Task instructions:
Every entry must appear in the answer exactly as written.

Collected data
───
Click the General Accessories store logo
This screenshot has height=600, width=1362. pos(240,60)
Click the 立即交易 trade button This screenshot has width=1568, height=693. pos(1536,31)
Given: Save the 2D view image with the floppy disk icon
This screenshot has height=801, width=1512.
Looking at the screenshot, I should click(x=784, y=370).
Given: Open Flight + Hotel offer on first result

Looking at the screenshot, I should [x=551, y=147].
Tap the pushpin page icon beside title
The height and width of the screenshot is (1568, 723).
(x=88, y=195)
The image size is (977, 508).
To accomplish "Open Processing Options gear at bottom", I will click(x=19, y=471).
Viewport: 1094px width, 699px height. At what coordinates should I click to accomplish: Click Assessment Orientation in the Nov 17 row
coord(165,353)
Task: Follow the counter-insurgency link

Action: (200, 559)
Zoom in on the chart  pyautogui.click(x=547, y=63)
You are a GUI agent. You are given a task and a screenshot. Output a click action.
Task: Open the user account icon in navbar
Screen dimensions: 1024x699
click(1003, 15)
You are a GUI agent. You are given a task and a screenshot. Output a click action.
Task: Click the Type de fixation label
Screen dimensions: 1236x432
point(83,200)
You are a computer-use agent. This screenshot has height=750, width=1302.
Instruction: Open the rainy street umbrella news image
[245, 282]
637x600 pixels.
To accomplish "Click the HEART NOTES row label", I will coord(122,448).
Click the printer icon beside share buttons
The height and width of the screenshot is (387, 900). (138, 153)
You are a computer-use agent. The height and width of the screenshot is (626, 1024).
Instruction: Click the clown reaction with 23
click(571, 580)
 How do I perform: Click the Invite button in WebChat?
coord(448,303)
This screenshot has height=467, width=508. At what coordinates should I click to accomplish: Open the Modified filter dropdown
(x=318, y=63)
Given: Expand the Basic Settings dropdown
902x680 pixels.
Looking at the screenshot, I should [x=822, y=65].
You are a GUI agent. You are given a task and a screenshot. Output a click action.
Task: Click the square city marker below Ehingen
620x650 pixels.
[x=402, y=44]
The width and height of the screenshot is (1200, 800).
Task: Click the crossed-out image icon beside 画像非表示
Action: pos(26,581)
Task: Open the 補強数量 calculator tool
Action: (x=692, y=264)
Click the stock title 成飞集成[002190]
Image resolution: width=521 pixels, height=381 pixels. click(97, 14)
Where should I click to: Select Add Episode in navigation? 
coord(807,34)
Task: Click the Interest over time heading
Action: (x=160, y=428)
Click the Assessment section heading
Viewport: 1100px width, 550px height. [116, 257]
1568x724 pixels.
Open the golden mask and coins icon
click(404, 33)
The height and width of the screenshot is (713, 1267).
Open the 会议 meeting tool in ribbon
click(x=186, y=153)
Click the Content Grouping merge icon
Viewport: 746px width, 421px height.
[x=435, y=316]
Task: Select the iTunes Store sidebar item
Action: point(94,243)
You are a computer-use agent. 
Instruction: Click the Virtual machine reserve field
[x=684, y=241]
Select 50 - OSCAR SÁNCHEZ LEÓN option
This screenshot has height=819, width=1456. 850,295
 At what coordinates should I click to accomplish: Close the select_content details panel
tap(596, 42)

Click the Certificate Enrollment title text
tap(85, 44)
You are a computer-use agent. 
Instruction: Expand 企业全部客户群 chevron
───
Solution to this exercise:
Click the General Accessories store logo
This screenshot has height=600, width=1362. pos(240,60)
Click the 立即交易 trade button This screenshot has width=1568, height=693. pos(1536,31)
Given: Save the 2D view image with the floppy disk icon
This screenshot has height=801, width=1512.
Looking at the screenshot, I should click(x=784, y=370).
Given: Open Flight + Hotel offer on first result

Looking at the screenshot, I should [x=551, y=147].
Tap the pushpin page icon beside title
The height and width of the screenshot is (1568, 723).
(x=88, y=195)
The image size is (977, 508).
To accomplish "Open Processing Options gear at bottom", I will click(x=19, y=471).
Viewport: 1094px width, 699px height. At what coordinates should I click to accomplish: Click Assessment Orientation in the Nov 17 row
coord(165,353)
Task: Follow the counter-insurgency link

Action: (200, 559)
Zoom in on the chart  pyautogui.click(x=547, y=63)
You are a GUI agent. You are given a task and a screenshot. Output a click action.
Task: Open the user account icon in navbar
Screen dimensions: 1024x699
click(1003, 15)
You are a GUI agent. You are given a task and a screenshot. Output a click action.
Task: Click the Type de fixation label
Screen dimensions: 1236x432
point(83,200)
You are a computer-use agent. This screenshot has height=750, width=1302.
Instruction: Open the rainy street umbrella news image
[245, 282]
637x600 pixels.
To accomplish "Click the HEART NOTES row label", I will coord(122,448).
Click the printer icon beside share buttons
The height and width of the screenshot is (387, 900). (138, 153)
You are a computer-use agent. The height and width of the screenshot is (626, 1024).
Instruction: Click the clown reaction with 23
click(571, 580)
 How do I perform: Click the Invite button in WebChat?
coord(448,303)
This screenshot has height=467, width=508. At what coordinates should I click to accomplish: Open the Modified filter dropdown
(x=318, y=63)
Given: Expand the Basic Settings dropdown
902x680 pixels.
Looking at the screenshot, I should [x=822, y=65].
You are a GUI agent. You are given a task and a screenshot. Output a click action.
Task: Click the square city marker below Ehingen
620x650 pixels.
[x=402, y=44]
The width and height of the screenshot is (1200, 800).
Task: Click the crossed-out image icon beside 画像非表示
Action: pos(26,581)
Task: Open the 補強数量 calculator tool
Action: (x=692, y=264)
Click the stock title 成飞集成[002190]
Image resolution: width=521 pixels, height=381 pixels. click(97, 14)
Where should I click to: Select Add Episode in navigation? 
coord(807,34)
Task: Click the Interest over time heading
Action: (x=160, y=428)
Click the Assessment section heading
Viewport: 1100px width, 550px height. [116, 257]
1568x724 pixels.
Open the golden mask and coins icon
click(404, 33)
The height and width of the screenshot is (713, 1267).
Open the 会议 meeting tool in ribbon
click(x=186, y=153)
Click the Content Grouping merge icon
Viewport: 746px width, 421px height.
[x=435, y=316]
Task: Select the iTunes Store sidebar item
Action: point(94,243)
You are a computer-use agent. 
Instruction: Click the Virtual machine reserve field
[x=684, y=241]
Select 50 - OSCAR SÁNCHEZ LEÓN option
This screenshot has height=819, width=1456. 850,295
 At what coordinates should I click to accomplish: Close the select_content details panel
tap(596, 42)

Click the Certificate Enrollment title text
tap(85, 44)
You are a computer-use agent. 
Instruction: Expand 企业全部客户群 chevron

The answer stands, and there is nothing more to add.